I write separately to clarify my reasons for joining the majority.
In my view, the essence of the court’s holding is that fundamental fairness may require that a defendant have access to information within the control of a victim prior to trial. The defendant has a basic, overriding right to present an effective defense. If the trial judge determines that pretrial access to information is essential for an effective defense, then the right to due process of law under the federal constitution preempts the victim’s rights under the state constitution.
This holding is not premised upon a recognition of a general constitutional right to pretrial discovery. Nor does the holding in this case legitimize a claim to such a general right. Rather, it rests on the fact that fulfillment of defendant’s trial rights may, in narrow circumstances, rest upon pretrial procedures.
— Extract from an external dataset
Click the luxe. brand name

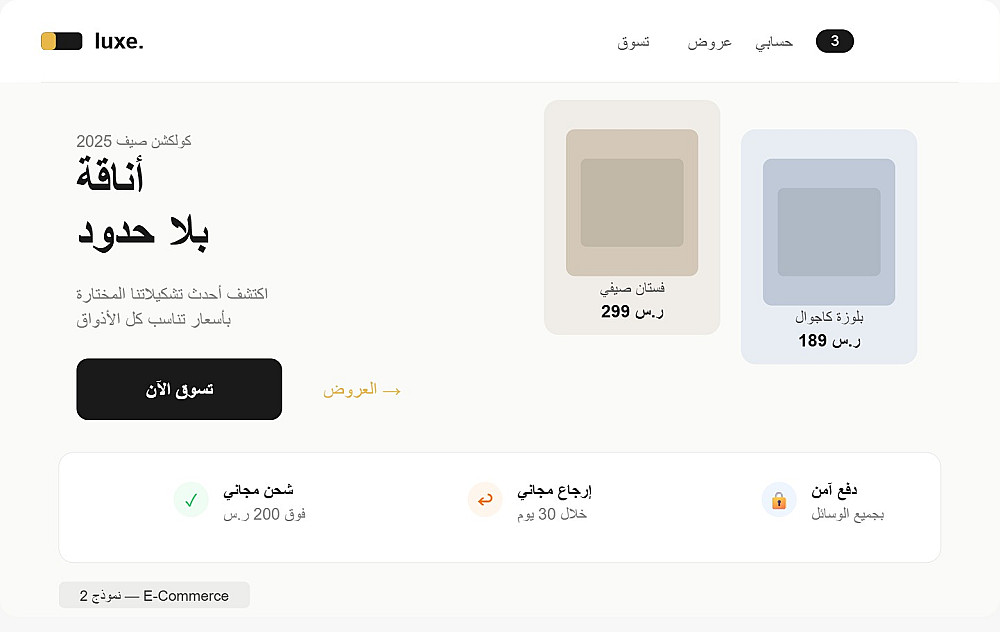click(x=119, y=41)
Nor in my view is the relief we have granted founded directly upon Brady v. Maryland, 373 U.S. 83, 83 S.Ct. 1194, 10 L.Ed.2d 215 (1963). Although Brady involved an application of the due process clause to ensure a defendant’s access to exculpatory materials, the court’s holding was limited to materials within the control of the prosecutor. The court’s reasoning was that the state’s conduct in obtaining a criminal conviction through suppression of the truth intolerably thwarts the accomplishment of justice, the ultimate goal of every criminal trial. If the information sought in the case at hand is not within the prosecutor’s control, Brady does not apply.
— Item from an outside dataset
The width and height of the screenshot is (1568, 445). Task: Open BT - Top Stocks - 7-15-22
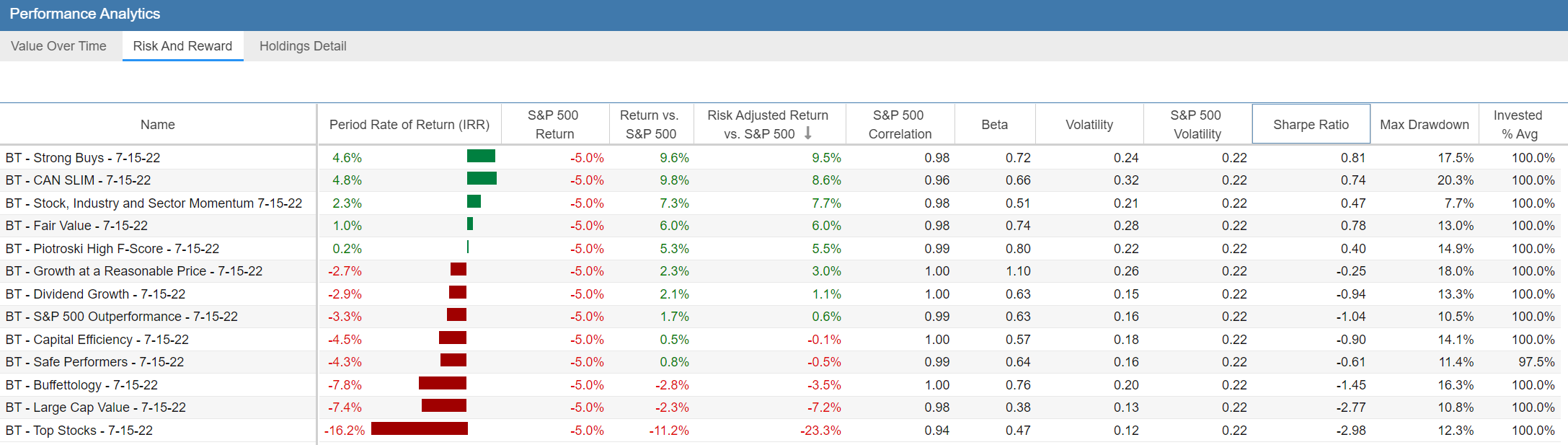79,431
Instead, we recognize that in some cases exculpatory information may be of little or no value unless the defendant has access to it prior to trial. This may be so when information must be considered by experts in preparing for their trial testimony, for example. When the information is both essential to the defense and requires pretrial disclosure to have value to the defense, then due process requires that defendant be allowed to obtain it.
I therefore concur in the majority’s opinion.